[PATCH 0/7] Improve hugepage allocation success rates under load V5

2012-08-17 Thread Mel Gorman
Andrew, the biggest change here is that I've reshuffled the patches to
simplify merging. Please consider picking up patches 2 and 3 and merging
them for 3.6 as they fix a broken commit merged in 3.6-rc1. The rest of
the patches can be merged later.

Changelog since V4
o Rebase to latest linux-next/akpm
o Reshuffle patches for easier merging

Changelog since V3
o Add patch to backoff compaction in the event of lock contention
o Rebase to mmotm, cope with the removal of __GFP_NO_KSWAPD
o Removed RFC

Changelog since V2
o Capture !MIGRATE_MOVABLE pages where possible
o Document the treatment of MIGRATE_MOVABLE pages while capturing
o Expand changelogs

Changelog since V1
o Dropped kswapd related patch, basically a no-op and regresses if fixed 
(minchan)
o Expanded changelogs a little

Allocation success rates have been far lower since 3.4 due to commit
[fe2c2a10: vmscan: reclaim at order 0 when compaction is enabled]. This
commit was introduced for good reasons and it was known in advance that
the success rates would suffer but it was justified on the grounds that
the high allocation success rates were achieved by aggressive reclaim.
Success rates are expected to suffer even more in 3.6 due to commit
[7db8889a: mm: have order > 0 compaction start off where it left] which
testing has shown to severely reduce allocation success rates under load -
to 0% in one case.

This series aims to improve the allocation success rates without regressing
the benefits of commit fe2c2a10. The series is based on latest mmotm and
takes into account the __GFP_NO_KSWAPD flag is going away.

Patch 1 reverts the __GFP_NO_KSWAPD patch and related fixes. This is so
patches 2 and 3 can be merged before 3.6 releases. It is reintroduced
later.

Patch 2 fixes the upstream commit [7db8889a: mm: have order > 0 compaction
start off where it left] to enable compaction again

Patch 3 identifies when compacion is taking too long due to contention
and aborts. This fixes a performance problem for Jim Schutt that
commit 7db8889a was meant to fix.

Patch 4 is a comment fix.

Patch 5 is a rebased version of the __GFP_NO_KSWAPD patch with one change
in how it handles deferred_compaction.

Patch 6 updates reclaim/compaction to reclaim pages scaled on the number
of recent failures.

Patch 7 captures suitable high-order pages freed by compaction to reduce
races with parallel allocation requests.

I tested with a high order allocation stress test.
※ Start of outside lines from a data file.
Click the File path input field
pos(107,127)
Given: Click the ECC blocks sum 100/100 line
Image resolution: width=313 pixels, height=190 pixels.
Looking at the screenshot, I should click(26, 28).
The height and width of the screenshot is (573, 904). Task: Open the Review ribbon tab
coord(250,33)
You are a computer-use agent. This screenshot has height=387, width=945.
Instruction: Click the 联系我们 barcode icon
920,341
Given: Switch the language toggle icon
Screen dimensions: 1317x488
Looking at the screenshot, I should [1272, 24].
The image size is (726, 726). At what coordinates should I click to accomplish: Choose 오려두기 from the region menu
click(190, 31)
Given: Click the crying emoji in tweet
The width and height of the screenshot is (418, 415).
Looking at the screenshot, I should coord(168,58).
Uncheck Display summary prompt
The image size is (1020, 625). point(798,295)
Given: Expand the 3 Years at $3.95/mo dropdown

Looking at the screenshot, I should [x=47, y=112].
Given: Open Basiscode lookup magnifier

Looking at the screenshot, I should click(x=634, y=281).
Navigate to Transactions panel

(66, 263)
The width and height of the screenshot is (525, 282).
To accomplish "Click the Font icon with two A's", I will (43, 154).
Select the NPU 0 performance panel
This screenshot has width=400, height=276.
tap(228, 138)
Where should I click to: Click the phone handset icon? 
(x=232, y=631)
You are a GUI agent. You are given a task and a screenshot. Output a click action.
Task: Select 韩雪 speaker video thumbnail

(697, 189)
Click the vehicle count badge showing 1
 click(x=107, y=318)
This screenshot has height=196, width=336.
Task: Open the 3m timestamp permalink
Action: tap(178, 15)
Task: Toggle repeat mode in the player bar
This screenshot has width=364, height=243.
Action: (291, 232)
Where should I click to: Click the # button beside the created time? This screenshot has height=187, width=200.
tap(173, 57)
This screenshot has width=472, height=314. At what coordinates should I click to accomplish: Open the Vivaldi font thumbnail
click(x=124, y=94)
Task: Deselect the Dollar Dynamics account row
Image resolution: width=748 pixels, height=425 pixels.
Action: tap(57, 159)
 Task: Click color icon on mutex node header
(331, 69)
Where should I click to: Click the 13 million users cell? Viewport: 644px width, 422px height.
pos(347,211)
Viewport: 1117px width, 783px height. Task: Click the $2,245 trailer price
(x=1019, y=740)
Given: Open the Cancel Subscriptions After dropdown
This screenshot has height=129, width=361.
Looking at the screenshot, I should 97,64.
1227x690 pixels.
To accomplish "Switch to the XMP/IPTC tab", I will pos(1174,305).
The following kernels
were tested.

revert-v5   linux-next/mmotm based on 3.6-rc2 with patch 1 applied
contended-v5patches 1-3
capture-v5  patches 1-7

STRESS-HIGHALLOC
   revert-v5  contended-v5capture-v5  
Pass 1   0.00 ( 0.00%)38.00 (38.00%)45.00 (45.00%)
Pass 2   0.00 ( 0.00%)46.00 (46.00%)52.00 (52.00%)
while Rested85.00 ( 0.00%)86.00 ( 1.00%)86.00 ( 1.00%)

From
http://www.csn.ul.ie/~mel/postings/mmtests-20120424/global-dhp__stress-highalloc-performance-ext3/hydra/comparison.html
I know that the allocation success rates in 3.3.6 was 78% in comparison to
36% in in the current akpm tree. At present the success rate is completely
shot but with patches and 3 applied it goes back up to 38% which is what
I would like to see merged for 3.6. With the full series applied success
rates go up to 45% with some variability in the results.  This is not
as high a success rate as seen in older kernels but it does not reclaim
excessively which is a key point.

MMTests Statistics: vmstat
Page Ins 2889316 2904472 3037020
Page Outs8042076 8030516 8026740
Swap Ins   0   0   0
Swap Outs  0   0   0

Note that swap in/out rates remain at 0. In 3.3.6 with 78% success rates
there were 71881 pages swapped out.

Direct pages scanned   16822  126135   39297
Kswapd pages scanned 1112284 1243865 1534553
Kswapd pages reclaimed   1106913 1203069 1499877
Direct pages reclaimed 16822  113769   26457
Kswapd efficiency99% 96% 97%
Kswapd velocity  899.586 980.6341218.131
Direct efficiency   100% 90% 67%
Direct velocity   13.605  99.442  31.194

kswapd velocity increased slightly but that is expected as __GFP_NO_KSWAPD is
removed by the full series. The velocity with the full series applied is 1218
pages/sec where as in kernel 3.3.6 with the high allocation success rates
it was 8140 pages/second. Direct velocity is slightly higher but this is
expected as a result of patch 6. Pushing direct reclaim higher would improve

[PATCH 0/7] Improve hugepage allocation success rates under load V5

2012-08-17 Thread Mel Gorman
Andrew, the biggest change here is that I've reshuffled the patches to
simplify merging. Please consider picking up patches 2 and 3 and merging
them for 3.6 as they fix a broken commit merged in 3.6-rc1. The rest of
the patches can be merged later.

Changelog since V4
o Rebase to latest linux-next/akpm
o Reshuffle patches for easier merging

Changelog since V3
o Add patch to backoff compaction in the event of lock contention
o Rebase to mmotm, cope with the removal of __GFP_NO_KSWAPD
o Removed RFC

Changelog since V2
o Capture !MIGRATE_MOVABLE pages where possible
o Document the treatment of MIGRATE_MOVABLE pages while capturing
o Expand changelogs

Changelog since V1
o Dropped kswapd related patch, basically a no-op and regresses if fixed 
(minchan)
o Expanded changelogs a little

Allocation success rates have been far lower since 3.4 due to commit
[fe2c2a10: vmscan: reclaim at order 0 when compaction is enabled]. This
commit was introduced for good reasons and it was known in advance that
the success rates would suffer but it was justified on the grounds that
the high allocation success rates were achieved by aggressive reclaim.
Success rates are expected to suffer even more in 3.6 due to commit
[7db8889a: mm: have order  0 compaction start off where it left] which
testing has shown to severely reduce allocation success rates under load -
to 0% in one case.

This series aims to improve the allocation success rates without regressing
the benefits of commit fe2c2a10. The series is based on latest mmotm and
takes into account the __GFP_NO_KSWAPD flag is going away.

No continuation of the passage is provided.